» **What you should do**
Among the lines below, keep only those from the one containing "Click the map zoom in plus button" through the one containing "Image resolution: width=778", and reproduce them exactly.

Data provided Start Marker

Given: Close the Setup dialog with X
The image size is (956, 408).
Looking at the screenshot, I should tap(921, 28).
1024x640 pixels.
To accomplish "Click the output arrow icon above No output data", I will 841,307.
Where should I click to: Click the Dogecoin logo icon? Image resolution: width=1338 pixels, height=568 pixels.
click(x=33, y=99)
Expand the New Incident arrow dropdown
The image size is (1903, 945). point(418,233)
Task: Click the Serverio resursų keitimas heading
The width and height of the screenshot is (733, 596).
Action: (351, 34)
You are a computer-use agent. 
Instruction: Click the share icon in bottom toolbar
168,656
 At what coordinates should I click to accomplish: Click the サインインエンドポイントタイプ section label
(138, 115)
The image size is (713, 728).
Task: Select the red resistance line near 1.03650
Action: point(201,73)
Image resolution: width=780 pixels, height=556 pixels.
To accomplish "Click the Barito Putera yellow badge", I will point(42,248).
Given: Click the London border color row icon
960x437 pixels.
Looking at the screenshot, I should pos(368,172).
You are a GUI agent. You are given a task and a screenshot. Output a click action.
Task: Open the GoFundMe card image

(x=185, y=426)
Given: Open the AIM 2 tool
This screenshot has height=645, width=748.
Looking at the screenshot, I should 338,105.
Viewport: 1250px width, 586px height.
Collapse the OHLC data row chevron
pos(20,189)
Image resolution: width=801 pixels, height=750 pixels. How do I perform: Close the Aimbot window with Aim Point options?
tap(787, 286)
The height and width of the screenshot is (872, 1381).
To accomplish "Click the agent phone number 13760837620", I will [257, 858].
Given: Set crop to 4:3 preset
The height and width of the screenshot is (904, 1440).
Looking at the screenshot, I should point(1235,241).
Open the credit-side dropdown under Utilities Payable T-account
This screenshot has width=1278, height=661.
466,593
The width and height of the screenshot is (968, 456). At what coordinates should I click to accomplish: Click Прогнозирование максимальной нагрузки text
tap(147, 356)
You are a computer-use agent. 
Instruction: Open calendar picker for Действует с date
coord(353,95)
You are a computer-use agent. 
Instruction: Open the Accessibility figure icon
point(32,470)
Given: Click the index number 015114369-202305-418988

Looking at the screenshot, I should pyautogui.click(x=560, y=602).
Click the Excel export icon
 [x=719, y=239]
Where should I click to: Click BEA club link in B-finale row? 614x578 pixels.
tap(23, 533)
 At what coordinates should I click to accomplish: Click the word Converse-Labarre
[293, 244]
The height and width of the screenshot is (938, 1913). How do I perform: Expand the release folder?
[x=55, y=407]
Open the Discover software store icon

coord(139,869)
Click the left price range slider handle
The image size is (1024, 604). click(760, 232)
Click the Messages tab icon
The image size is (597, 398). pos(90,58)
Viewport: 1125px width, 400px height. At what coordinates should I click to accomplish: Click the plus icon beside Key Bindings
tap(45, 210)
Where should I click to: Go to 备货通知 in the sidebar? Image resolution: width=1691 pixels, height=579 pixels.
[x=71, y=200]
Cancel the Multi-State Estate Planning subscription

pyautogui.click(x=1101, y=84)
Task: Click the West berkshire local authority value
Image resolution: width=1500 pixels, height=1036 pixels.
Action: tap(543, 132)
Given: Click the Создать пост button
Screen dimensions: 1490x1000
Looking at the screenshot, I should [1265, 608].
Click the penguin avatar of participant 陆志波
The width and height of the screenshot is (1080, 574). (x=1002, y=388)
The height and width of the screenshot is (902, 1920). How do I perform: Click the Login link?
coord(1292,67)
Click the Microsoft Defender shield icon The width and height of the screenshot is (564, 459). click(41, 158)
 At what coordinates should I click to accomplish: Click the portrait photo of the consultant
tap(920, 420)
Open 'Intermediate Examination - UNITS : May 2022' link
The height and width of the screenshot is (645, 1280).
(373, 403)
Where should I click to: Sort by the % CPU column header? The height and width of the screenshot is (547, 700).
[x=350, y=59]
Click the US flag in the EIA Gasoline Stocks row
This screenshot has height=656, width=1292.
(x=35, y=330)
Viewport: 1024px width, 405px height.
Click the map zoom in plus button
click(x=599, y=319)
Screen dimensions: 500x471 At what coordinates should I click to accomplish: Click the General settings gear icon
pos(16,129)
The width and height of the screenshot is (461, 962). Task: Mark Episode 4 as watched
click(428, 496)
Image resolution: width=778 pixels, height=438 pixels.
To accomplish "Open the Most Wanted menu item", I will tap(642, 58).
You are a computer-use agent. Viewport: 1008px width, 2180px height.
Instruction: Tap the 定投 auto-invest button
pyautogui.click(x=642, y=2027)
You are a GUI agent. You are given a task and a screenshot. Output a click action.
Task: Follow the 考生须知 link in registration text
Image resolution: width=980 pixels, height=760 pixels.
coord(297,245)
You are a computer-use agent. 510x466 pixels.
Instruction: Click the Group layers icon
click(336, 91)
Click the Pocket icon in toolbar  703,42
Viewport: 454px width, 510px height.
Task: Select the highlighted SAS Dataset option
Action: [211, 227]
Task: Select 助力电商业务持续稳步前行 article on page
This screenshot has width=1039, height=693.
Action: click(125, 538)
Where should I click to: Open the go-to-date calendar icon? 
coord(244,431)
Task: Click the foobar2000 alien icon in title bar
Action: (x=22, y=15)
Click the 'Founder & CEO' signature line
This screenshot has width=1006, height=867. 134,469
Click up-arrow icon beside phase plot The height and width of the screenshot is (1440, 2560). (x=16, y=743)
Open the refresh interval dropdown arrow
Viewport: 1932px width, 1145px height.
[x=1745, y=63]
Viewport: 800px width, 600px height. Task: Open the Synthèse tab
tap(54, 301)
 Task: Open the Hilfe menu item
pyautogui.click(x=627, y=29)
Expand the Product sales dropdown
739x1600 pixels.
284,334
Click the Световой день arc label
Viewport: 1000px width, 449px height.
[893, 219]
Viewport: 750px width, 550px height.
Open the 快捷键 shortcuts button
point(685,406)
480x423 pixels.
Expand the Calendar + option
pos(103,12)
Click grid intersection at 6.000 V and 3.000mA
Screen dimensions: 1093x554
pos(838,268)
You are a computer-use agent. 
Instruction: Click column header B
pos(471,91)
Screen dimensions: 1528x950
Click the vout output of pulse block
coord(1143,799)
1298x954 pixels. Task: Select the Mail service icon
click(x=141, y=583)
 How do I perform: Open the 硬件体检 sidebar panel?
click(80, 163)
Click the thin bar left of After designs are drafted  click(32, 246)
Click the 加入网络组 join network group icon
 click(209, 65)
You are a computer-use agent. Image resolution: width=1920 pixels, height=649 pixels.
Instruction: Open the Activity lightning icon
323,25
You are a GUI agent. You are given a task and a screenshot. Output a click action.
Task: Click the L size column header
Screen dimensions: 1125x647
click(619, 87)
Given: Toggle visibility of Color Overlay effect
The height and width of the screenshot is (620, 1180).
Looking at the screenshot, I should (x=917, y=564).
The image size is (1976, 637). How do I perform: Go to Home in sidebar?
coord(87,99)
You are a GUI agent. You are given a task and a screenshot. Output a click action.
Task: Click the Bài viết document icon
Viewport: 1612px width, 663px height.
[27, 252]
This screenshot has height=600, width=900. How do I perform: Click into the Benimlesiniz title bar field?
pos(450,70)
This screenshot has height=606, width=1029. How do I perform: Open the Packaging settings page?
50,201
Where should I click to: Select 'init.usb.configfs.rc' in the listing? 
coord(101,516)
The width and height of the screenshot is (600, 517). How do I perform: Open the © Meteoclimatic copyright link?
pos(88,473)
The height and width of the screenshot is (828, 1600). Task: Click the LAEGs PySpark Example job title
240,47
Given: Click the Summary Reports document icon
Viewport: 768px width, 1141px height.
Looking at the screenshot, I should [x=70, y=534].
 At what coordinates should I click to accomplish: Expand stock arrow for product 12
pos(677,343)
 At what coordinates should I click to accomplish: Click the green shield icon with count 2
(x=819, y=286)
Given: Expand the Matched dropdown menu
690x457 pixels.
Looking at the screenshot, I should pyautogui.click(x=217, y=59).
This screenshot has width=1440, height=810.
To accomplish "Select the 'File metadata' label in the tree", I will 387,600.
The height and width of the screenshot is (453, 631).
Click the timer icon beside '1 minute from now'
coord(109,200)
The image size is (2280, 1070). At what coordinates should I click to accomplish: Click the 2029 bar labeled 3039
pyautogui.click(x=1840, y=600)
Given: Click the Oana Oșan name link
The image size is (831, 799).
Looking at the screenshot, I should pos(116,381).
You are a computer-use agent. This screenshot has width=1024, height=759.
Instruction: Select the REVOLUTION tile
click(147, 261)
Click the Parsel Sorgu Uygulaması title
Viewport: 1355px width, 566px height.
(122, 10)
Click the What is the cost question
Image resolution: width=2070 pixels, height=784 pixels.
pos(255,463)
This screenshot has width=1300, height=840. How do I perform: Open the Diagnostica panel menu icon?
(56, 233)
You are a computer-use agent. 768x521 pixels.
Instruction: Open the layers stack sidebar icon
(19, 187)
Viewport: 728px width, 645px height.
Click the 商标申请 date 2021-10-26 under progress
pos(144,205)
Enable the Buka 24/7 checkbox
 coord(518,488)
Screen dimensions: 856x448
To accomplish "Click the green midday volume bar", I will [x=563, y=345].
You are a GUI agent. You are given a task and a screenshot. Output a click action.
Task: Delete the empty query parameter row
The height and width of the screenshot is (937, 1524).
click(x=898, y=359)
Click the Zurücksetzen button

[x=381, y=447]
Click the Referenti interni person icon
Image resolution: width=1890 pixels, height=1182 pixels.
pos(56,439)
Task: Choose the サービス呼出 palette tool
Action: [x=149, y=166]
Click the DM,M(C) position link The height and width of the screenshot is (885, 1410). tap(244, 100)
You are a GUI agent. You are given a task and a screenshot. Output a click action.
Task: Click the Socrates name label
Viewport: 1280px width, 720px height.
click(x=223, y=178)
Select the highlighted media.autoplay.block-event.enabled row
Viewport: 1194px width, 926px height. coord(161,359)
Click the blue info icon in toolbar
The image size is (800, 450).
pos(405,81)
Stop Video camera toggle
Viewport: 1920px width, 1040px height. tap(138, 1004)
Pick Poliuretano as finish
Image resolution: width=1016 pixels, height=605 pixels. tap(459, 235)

Data provided End Marker

» **Result for this exercise**
Click the map zoom in plus button
click(x=599, y=319)
Screen dimensions: 500x471 At what coordinates should I click to accomplish: Click the General settings gear icon
pos(16,129)
The width and height of the screenshot is (461, 962). Task: Mark Episode 4 as watched
click(428, 496)
Image resolution: width=778 pixels, height=438 pixels.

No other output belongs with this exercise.